When the Windrush scandal broke, it was largely seen as Theresa May’s fault, given the Prime Minister had introduced the hostile environment policy when she was Home Secretary. But this week, the focus has shifted to Amber Rudd, and whether she knew what was going on once she took over the role.
This afternoon the Guardian has a leak which suggests Rudd’s grip on her department is even weaker than we’d previously thought. Following a chaotic 24 hours in which the Home Secretary told MPs on the Home Affairs Committee that there were no Home Office targets for immigration removals and then corrected herself in the Commons the following day, the newspaper has now published a secret memo which suggests Rudd was wrong to say she did not know about these targets.

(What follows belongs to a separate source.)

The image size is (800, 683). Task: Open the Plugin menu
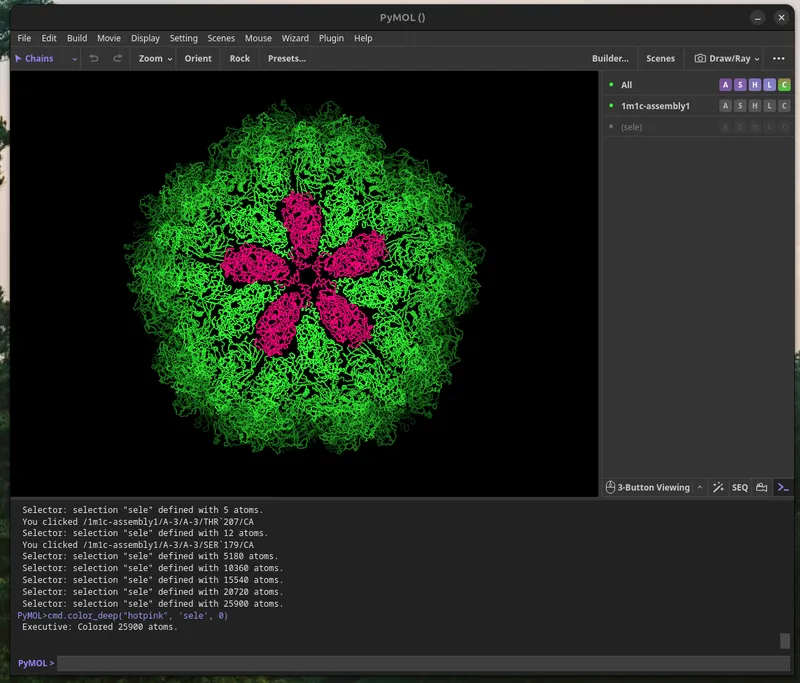pos(331,38)
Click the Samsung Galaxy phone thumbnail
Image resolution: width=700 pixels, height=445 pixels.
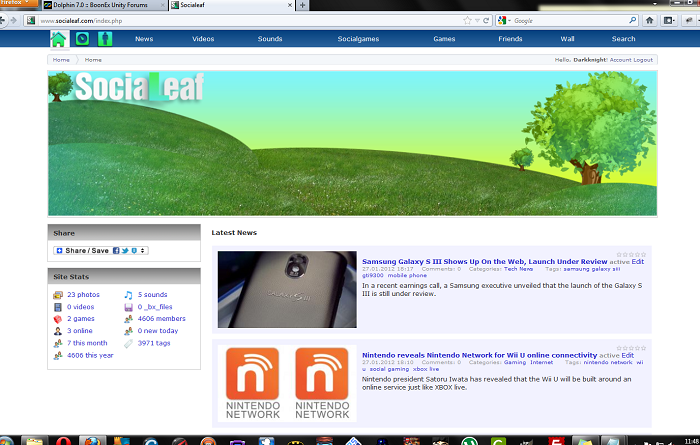point(287,289)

The memo, which was written by Hugh Ind, the director general of the Immigration Enforcement Agency, for the minister and her senior colleagues, says the Home Office has ‘set a target of achieving 12,800 enforced returns in 2017-18’. Yet when she was summoned to answer an urgent question in the Commons on this matter yesterday, Rudd told MPs that ‘I was not aware of’ the targets that the immigration arm of her department had been using.
It may well be that Rudd was not intentionally misleading Parliament: she might not have known about the targets because so much paper crosses a Home Secretary’s desk that it is impossible for one person to keep up. But that’s why a Cabinet minister has special advisers and a private office, and why preparing for select committee appearances is no small task. What this latest leak, and the way events have unfolded over the last few weeks, has told us is that Rudd does not have the grip on her department that her predecessor enjoyed.

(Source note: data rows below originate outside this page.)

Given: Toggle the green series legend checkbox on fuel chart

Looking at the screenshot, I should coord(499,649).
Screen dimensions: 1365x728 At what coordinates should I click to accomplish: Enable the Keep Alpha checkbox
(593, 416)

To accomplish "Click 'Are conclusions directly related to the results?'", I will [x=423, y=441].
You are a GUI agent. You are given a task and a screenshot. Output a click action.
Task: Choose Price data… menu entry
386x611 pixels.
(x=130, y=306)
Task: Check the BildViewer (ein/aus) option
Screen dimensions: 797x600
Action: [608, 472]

Theresa May was notorious as a micromanager, superseded in reputation only by her special advisers Fiona Hill and Nick Timothy, who did far more than advise: they saw themselves as directly responsible for the day-to-day running of the Home Office. This was why May was able to achieve the almost miraculous feat of moving from that department into Number 10: she didn’t let go of anything for long enough for it to turn into a row. That’s not to say that May didn’t have to weather crises when she was Home Secretary. It’s just that when something went wrong, such as with the UK Border Agency, she would ensure that her opposite number couldn’t get a hold on it enough for the row to last very long at all.

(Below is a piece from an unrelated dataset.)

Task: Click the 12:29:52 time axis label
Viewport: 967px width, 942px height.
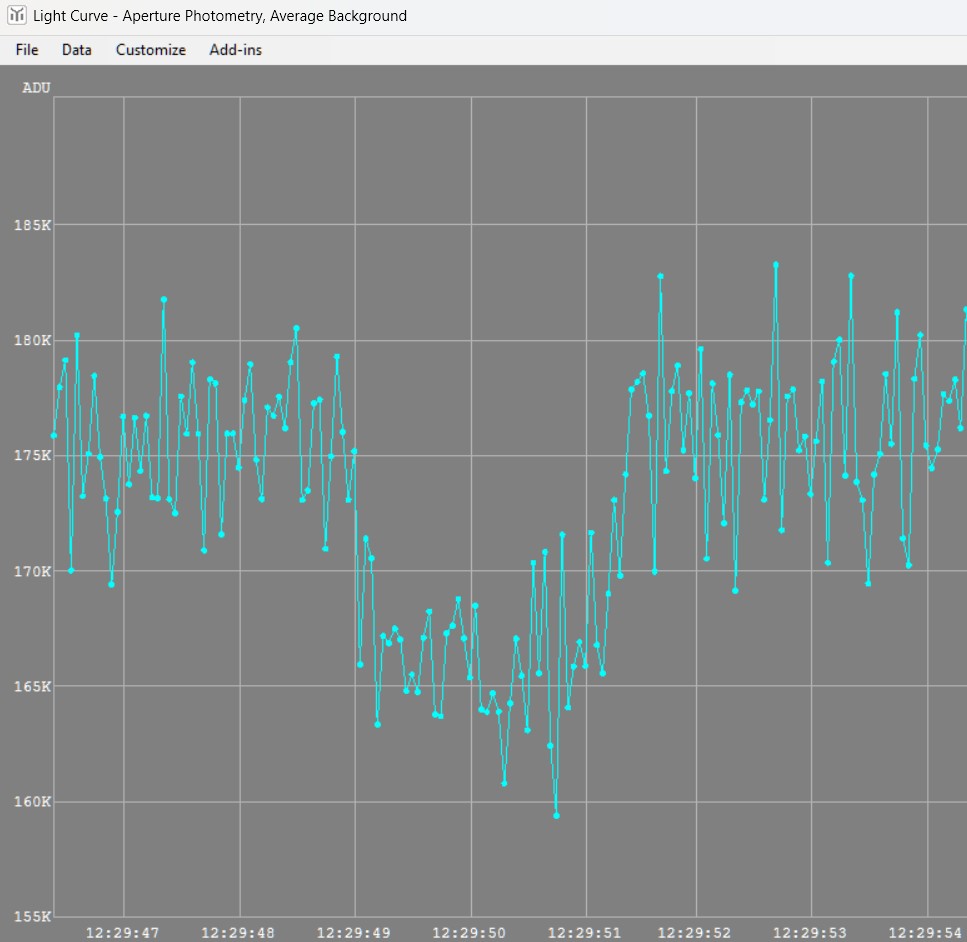Action: pyautogui.click(x=695, y=933)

That opposite number, incidentally, was Yvette Cooper, who was Shadow Foreign Secretary until 2015. Cooper is a good politician, but May always managed to outwit her. This week, though, we saw what the now Chair of the Home Affairs Committee can do with a less well-armoured Home Secretary: it was during Committee’s evidence session on Wednesday that Rudd started the latest debacle over targets. It’s unlikely that this will be the last debacle, either.